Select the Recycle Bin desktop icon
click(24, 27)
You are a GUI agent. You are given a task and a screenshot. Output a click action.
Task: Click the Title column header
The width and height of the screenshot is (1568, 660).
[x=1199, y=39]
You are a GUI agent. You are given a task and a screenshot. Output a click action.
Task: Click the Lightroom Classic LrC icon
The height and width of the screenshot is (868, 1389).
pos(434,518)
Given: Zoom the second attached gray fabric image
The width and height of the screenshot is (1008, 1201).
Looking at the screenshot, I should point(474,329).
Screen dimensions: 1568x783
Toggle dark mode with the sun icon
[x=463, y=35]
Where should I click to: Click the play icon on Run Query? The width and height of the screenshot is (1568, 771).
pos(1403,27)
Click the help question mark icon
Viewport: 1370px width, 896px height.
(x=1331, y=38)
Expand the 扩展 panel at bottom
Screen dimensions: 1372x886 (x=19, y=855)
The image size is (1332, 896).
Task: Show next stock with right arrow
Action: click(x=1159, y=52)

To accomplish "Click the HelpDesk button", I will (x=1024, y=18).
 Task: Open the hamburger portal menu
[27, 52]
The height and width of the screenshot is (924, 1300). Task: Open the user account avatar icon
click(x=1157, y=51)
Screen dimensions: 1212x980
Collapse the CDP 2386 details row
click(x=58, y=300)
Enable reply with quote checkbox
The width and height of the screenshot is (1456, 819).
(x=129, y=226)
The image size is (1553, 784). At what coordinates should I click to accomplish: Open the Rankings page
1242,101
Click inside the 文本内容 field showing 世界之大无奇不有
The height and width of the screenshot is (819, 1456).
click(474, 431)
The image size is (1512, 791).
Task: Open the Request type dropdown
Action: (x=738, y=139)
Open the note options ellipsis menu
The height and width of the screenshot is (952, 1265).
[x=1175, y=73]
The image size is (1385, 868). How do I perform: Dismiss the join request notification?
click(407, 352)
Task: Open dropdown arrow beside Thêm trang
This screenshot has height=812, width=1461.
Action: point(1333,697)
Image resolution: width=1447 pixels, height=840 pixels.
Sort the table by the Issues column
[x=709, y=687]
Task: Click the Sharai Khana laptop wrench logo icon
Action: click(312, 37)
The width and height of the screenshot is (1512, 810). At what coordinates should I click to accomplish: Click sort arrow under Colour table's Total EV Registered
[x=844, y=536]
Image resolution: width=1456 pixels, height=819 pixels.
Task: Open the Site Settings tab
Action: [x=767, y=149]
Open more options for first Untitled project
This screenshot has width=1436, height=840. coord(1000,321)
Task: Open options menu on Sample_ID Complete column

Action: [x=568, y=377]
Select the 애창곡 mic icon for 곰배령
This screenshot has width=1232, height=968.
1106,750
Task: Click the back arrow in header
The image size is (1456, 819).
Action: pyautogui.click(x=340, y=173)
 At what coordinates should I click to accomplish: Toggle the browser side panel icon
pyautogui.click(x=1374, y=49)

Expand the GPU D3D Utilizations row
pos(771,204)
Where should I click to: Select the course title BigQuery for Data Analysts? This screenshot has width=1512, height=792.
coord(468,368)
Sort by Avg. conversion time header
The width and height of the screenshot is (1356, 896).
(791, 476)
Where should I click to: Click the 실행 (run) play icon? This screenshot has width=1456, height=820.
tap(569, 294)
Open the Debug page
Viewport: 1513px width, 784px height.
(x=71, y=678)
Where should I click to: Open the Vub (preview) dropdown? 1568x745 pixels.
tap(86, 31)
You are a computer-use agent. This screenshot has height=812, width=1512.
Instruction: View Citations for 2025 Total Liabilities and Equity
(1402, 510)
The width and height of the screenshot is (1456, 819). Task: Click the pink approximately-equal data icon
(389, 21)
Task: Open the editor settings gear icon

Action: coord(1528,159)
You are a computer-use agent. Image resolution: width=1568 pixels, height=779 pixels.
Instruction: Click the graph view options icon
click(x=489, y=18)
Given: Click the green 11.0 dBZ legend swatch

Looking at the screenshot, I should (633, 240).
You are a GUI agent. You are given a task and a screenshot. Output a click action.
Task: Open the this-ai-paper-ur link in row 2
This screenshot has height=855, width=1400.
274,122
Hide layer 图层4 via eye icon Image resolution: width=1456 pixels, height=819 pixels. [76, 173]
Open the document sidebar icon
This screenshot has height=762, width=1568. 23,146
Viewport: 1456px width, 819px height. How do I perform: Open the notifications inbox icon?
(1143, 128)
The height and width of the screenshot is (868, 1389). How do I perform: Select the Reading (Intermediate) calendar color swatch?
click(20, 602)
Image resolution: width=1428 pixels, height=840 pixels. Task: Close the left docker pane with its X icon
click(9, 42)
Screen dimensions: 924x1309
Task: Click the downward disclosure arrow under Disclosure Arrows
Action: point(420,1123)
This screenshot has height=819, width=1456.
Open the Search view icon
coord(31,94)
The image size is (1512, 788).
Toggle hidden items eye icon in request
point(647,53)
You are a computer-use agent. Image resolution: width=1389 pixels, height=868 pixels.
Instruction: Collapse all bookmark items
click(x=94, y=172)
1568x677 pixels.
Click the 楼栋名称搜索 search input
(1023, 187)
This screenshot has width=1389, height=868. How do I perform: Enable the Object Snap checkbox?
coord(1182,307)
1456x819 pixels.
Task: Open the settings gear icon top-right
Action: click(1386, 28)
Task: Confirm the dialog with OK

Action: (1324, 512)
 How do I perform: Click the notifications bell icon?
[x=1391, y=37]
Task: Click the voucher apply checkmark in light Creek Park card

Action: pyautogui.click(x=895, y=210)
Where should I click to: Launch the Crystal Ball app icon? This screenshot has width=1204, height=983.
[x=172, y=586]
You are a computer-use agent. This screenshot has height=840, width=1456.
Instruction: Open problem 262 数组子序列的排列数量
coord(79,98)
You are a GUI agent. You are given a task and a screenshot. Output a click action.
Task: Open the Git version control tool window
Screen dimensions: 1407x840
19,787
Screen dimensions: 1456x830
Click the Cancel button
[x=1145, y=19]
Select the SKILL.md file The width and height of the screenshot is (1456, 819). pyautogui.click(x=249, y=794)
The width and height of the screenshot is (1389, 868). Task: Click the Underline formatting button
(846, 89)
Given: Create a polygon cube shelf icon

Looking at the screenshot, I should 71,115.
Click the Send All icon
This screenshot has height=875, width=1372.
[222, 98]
• • •
Transcribe the listing above verbatim.

Select the Recycle Bin desktop icon
click(24, 27)
You are a GUI agent. You are given a task and a screenshot. Output a click action.
Task: Click the Title column header
The width and height of the screenshot is (1568, 660).
[x=1199, y=39]
You are a GUI agent. You are given a task and a screenshot. Output a click action.
Task: Click the Lightroom Classic LrC icon
The height and width of the screenshot is (868, 1389).
pos(434,518)
Given: Zoom the second attached gray fabric image
The width and height of the screenshot is (1008, 1201).
Looking at the screenshot, I should point(474,329).
Screen dimensions: 1568x783
Toggle dark mode with the sun icon
[x=463, y=35]
Where should I click to: Click the play icon on Run Query? The width and height of the screenshot is (1568, 771).
pos(1403,27)
Click the help question mark icon
Viewport: 1370px width, 896px height.
(x=1331, y=38)
Expand the 扩展 panel at bottom
Screen dimensions: 1372x886 (x=19, y=855)
The image size is (1332, 896).
Task: Show next stock with right arrow
Action: click(x=1159, y=52)

To accomplish "Click the HelpDesk button", I will (x=1024, y=18).
 Task: Open the hamburger portal menu
[27, 52]
The height and width of the screenshot is (924, 1300). Task: Open the user account avatar icon
click(x=1157, y=51)
Screen dimensions: 1212x980
Collapse the CDP 2386 details row
click(x=58, y=300)
Enable reply with quote checkbox
The width and height of the screenshot is (1456, 819).
(x=129, y=226)
The image size is (1553, 784). At what coordinates should I click to accomplish: Open the Rankings page
1242,101
Click inside the 文本内容 field showing 世界之大无奇不有
The height and width of the screenshot is (819, 1456).
click(474, 431)
The image size is (1512, 791).
Task: Open the Request type dropdown
Action: (x=738, y=139)
Open the note options ellipsis menu
The height and width of the screenshot is (952, 1265).
[x=1175, y=73]
The image size is (1385, 868). How do I perform: Dismiss the join request notification?
click(407, 352)
Task: Open dropdown arrow beside Thêm trang
This screenshot has height=812, width=1461.
Action: point(1333,697)
Image resolution: width=1447 pixels, height=840 pixels.
Sort the table by the Issues column
[x=709, y=687]
Task: Click the Sharai Khana laptop wrench logo icon
Action: click(312, 37)
The width and height of the screenshot is (1512, 810). At what coordinates should I click to accomplish: Click sort arrow under Colour table's Total EV Registered
[x=844, y=536]
Image resolution: width=1456 pixels, height=819 pixels.
Task: Open the Site Settings tab
Action: [x=767, y=149]
Open more options for first Untitled project
This screenshot has width=1436, height=840. coord(1000,321)
Task: Open options menu on Sample_ID Complete column

Action: [x=568, y=377]
Select the 애창곡 mic icon for 곰배령
This screenshot has width=1232, height=968.
1106,750
Task: Click the back arrow in header
The image size is (1456, 819).
Action: pyautogui.click(x=340, y=173)
 At what coordinates should I click to accomplish: Toggle the browser side panel icon
pyautogui.click(x=1374, y=49)

Expand the GPU D3D Utilizations row
pos(771,204)
Where should I click to: Select the course title BigQuery for Data Analysts? This screenshot has width=1512, height=792.
coord(468,368)
Sort by Avg. conversion time header
The width and height of the screenshot is (1356, 896).
(791, 476)
Where should I click to: Click the 실행 (run) play icon? This screenshot has width=1456, height=820.
tap(569, 294)
Open the Debug page
Viewport: 1513px width, 784px height.
(x=71, y=678)
Where should I click to: Open the Vub (preview) dropdown? 1568x745 pixels.
tap(86, 31)
You are a computer-use agent. This screenshot has height=812, width=1512.
Instruction: View Citations for 2025 Total Liabilities and Equity
(1402, 510)
The width and height of the screenshot is (1456, 819). Task: Click the pink approximately-equal data icon
(389, 21)
Task: Open the editor settings gear icon

Action: coord(1528,159)
You are a computer-use agent. Image resolution: width=1568 pixels, height=779 pixels.
Instruction: Click the graph view options icon
click(x=489, y=18)
Given: Click the green 11.0 dBZ legend swatch

Looking at the screenshot, I should (633, 240).
You are a GUI agent. You are given a task and a screenshot. Output a click action.
Task: Open the this-ai-paper-ur link in row 2
This screenshot has height=855, width=1400.
274,122
Hide layer 图层4 via eye icon Image resolution: width=1456 pixels, height=819 pixels. [76, 173]
Open the document sidebar icon
This screenshot has height=762, width=1568. 23,146
Viewport: 1456px width, 819px height. How do I perform: Open the notifications inbox icon?
(1143, 128)
The height and width of the screenshot is (868, 1389). How do I perform: Select the Reading (Intermediate) calendar color swatch?
click(20, 602)
Image resolution: width=1428 pixels, height=840 pixels. Task: Close the left docker pane with its X icon
click(9, 42)
Screen dimensions: 924x1309
Task: Click the downward disclosure arrow under Disclosure Arrows
Action: point(420,1123)
This screenshot has height=819, width=1456.
Open the Search view icon
coord(31,94)
The image size is (1512, 788).
Toggle hidden items eye icon in request
point(647,53)
You are a computer-use agent. Image resolution: width=1389 pixels, height=868 pixels.
Instruction: Collapse all bookmark items
click(x=94, y=172)
1568x677 pixels.
Click the 楼栋名称搜索 search input
(1023, 187)
This screenshot has width=1389, height=868. How do I perform: Enable the Object Snap checkbox?
coord(1182,307)
1456x819 pixels.
Task: Open the settings gear icon top-right
Action: click(1386, 28)
Task: Confirm the dialog with OK

Action: (1324, 512)
 How do I perform: Click the notifications bell icon?
[x=1391, y=37]
Task: Click the voucher apply checkmark in light Creek Park card

Action: pyautogui.click(x=895, y=210)
Where should I click to: Launch the Crystal Ball app icon? This screenshot has width=1204, height=983.
[x=172, y=586]
You are a computer-use agent. This screenshot has height=840, width=1456.
Instruction: Open problem 262 数组子序列的排列数量
coord(79,98)
You are a GUI agent. You are given a task and a screenshot. Output a click action.
Task: Open the Git version control tool window
Screen dimensions: 1407x840
19,787
Screen dimensions: 1456x830
Click the Cancel button
[x=1145, y=19]
Select the SKILL.md file The width and height of the screenshot is (1456, 819). pyautogui.click(x=249, y=794)
The width and height of the screenshot is (1389, 868). Task: Click the Underline formatting button
(846, 89)
Given: Create a polygon cube shelf icon

Looking at the screenshot, I should 71,115.
Click the Send All icon
This screenshot has height=875, width=1372.
[222, 98]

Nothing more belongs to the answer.